At the start of the story above I regard Barnardo’s as a charity, an organization to which I donate money. This changes after I am offered the chance to invest in a Barnardo’s bond. There are several examples in research by economists and others of such changes in the way people regard organizations. The trigger for a change is often the role of incentives. As one group of academic economists wrote in a survey of the literature on this subject: ‘Moving from no incentive to a positive incentive can dramatically change the framing of the interaction and shift the individual’s decision from social to monetary.’[4]

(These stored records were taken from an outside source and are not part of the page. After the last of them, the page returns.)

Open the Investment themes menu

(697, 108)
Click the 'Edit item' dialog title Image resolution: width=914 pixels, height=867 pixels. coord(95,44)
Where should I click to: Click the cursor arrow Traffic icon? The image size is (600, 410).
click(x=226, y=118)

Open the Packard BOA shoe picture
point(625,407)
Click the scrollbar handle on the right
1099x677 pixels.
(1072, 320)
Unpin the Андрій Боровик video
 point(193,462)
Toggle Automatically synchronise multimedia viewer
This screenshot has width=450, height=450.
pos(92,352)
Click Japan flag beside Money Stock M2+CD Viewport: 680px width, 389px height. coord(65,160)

The classic study here is an Israeli childcare centre which introduced a system of fines to encourage parents not to be late when collecting their children. The fines had the opposite effect: parents turned up later rather than earlier as they now viewed their relationship with the nursery as transactional.
More money – but going where?
In the story above, there is little incentive to donate to Barnardo’s but considerable incentive to invest in a bond. My frame for Barnardo’s changes: the charity becomes an investment option. It is possible in such circumstances that I would reduce my donations as in the story above. The truth is that no one knows. We are introducing a market-based frame into a social realm. A non-market transaction – a gift in the form of a donation – becomes a market investment. This seems to have been largely overlooked by enthusiasts for social investment.
Such enthusiasts trumpet the idea that incentives will attract more and better-targeted money: more money, that is, assuming that donations are not ‘crowded out’ as in the story above. It is possible that incentives will mean more money, perhaps simply because the volume of available investment capital is so large, but it is not a given and we should be more aware of the potential trade-offs. The idea that the money will be better targeted rests on the assumption that money will more accurately be tied to returns. But, as noted here, those returns are financial not social; that does not guarantee that the money is better allocated.
The undiscussed ethical questions
Alongside technical questions about the efficiency of social investment are broader ethical concerns about the role and limits of the markets in the social sector. Economics struggles to incorporate ethical questions; financial markets do too, and it is not a surprise that the emerging field of social investment has so far largely ignored questions around ethics given that most of its protagonists come from these backgrounds.
The issues raised in this article have ethical dimensions – about the realm of the market and the way people think about charitable donations. Social investment has considerable potential to increase funding for charities and other social enterprises. It also offers promise in terms of better and more effective performance management, as it demands measurement and data. But it represents the introduction of the values and frames of the market into a field that deliberately and consciously marches to a different tune. That might be riskier than is often acknowledged.
1 Pro Bono Economics An assessment of the potential savings from Barnardo’s interventions for young people who have been sexually exploited
2 D Satz (2012) Why some things should not be for sale: The moral limits of markets (Oxford University Press).
3 M Sandel (2012) What money can’t buy: The moral limits of markets (Allen Lane).
4 U Gneezy, S Meier and P Rey-Biel (2011) ‘When and why incentives (don’t) work to modify behavior’, Journal of Economic Perspectives 25.4: 1-21.